Monday, October 15, 2007

E-mail Faces Deletion

What follows is an excellent article in debate style from Business Week discussing whether email is doomed to die a slow and painful death.

Will Web 2.0 applications such as Twitter unseat simple electronic mail as the No. 1 business communications tool?

Pro: The New and Improved

E-mail carries many problems that new tools don’t. For example, e-mail isn’t a good way to share knowledge. When I left NEC (NIPNF), I had 1.5 gigabytes of e-mail, including a lot of valuable information that my replacement would have loved to have access to. But when I left, my e-mail account was turned off. I don’t have access to that knowledge now. Neither does NEC. Same thing when I left Microsoft (MSFT).

What’s more, spam continues to menace e-mail accounts in a big way. I have the best anti-spam technology, but it regularly puts important messages into my spam folder, and spam still gets through.
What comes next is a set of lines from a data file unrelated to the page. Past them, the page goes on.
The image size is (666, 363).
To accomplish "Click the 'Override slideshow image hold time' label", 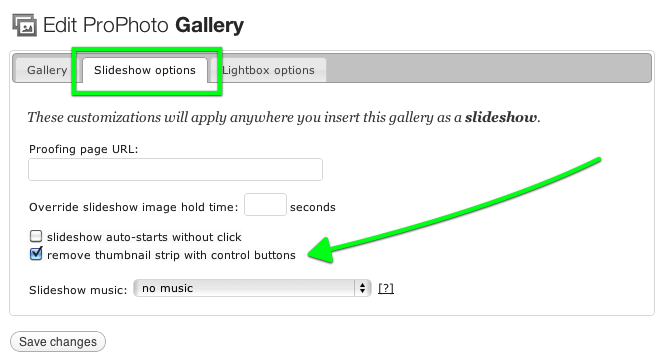I will 133,207.
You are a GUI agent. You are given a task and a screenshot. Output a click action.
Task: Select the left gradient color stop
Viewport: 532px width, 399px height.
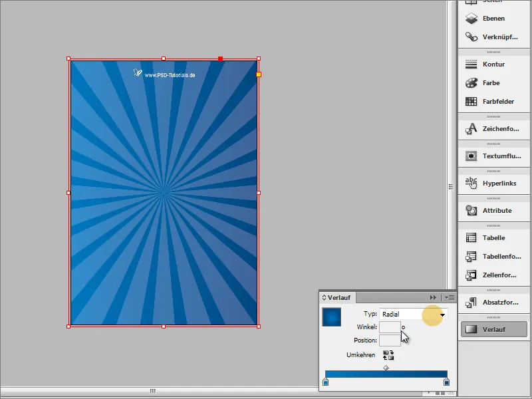325,382
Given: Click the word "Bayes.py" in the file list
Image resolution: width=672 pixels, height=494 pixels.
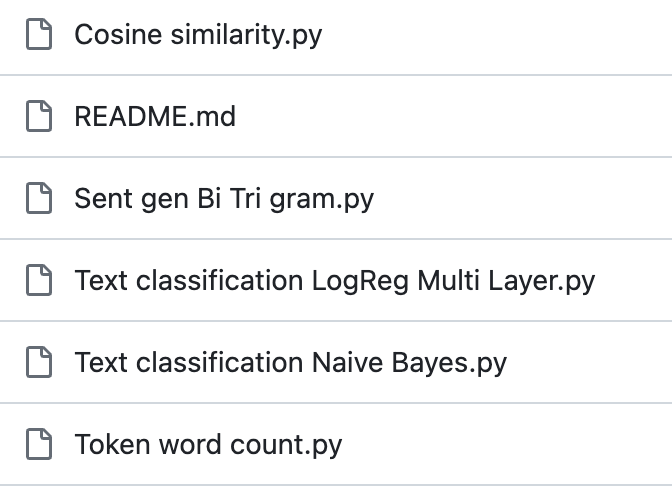Looking at the screenshot, I should (449, 364).
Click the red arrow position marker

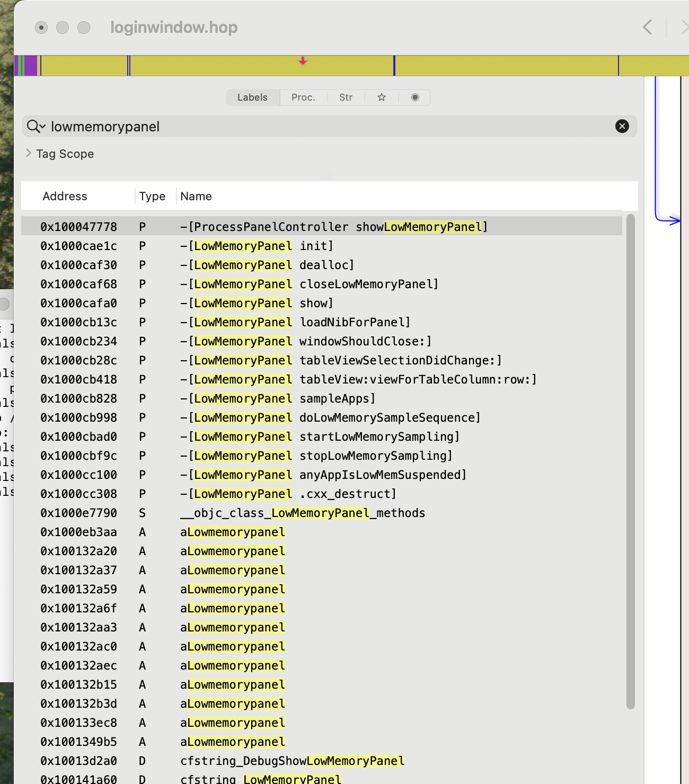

Finally, e-mail doesn’t work with groups very well. If I send a report to my boss, co-workers can’t listen in and add value. On blogs, on the other hand, that happens all the time. (The best ideas, I’ve found, come from people who aren’t directly involved in the project.) When I was writing a book, the audience made all sorts of improvements. If we had just e-mailed directly to the publisher, we would have lost all those group-work advantages.

So, let’s look at how I use Twitter and other Web 2.0 systems like Pownce and Jaiku.

With these applications, spam barely exists. If someone starts spamming the system, he or she gets “unfollowed” and the problem is solved. And everything gets a permalink and a URL. So if I want to link to it or pass it around or get it into search engines, problem solved. You can’t link to an e-mail.

Everyone has an identity on these applications—a picture. And you can see that people are online and answering stuff and what they are doing. Twitter has an API (Application Programming Interface), so messages can be used in new ways, like the display on twittervision.com.

Another advantage: With Twitter, I can watch the streams for things that interest me. For instance, I can have all messages that include the word BusinessWeek sent to me automatically. E-mail, because its main use-case is private, could never do that.

Furthermore, anything said on Twitter stays on the Web. So your knowledge doesn’t disappear; it stays there for your replacement at your employer to study and learn from.

Does that mean e-mail is going away entirely? No. E-mail is still useful for one-to-one messages that must remain private. But e-mail will find less and less utility inside corporations.

Con: A Solid Cyber-Friend

I sometimes joke with friends from my Web 1.0 generation that I have a killer idea for a Web 2.0 application. This application will provide businesses with a communications epicenter that employees can use to send and receive any type of digital media, including text, documents, audio, and video—all for little or no cost. Always on, this application will be based on an open standard that allows all employees to connect with the members of their social network regardless of what network they belong to or what Internet-enabled device they use.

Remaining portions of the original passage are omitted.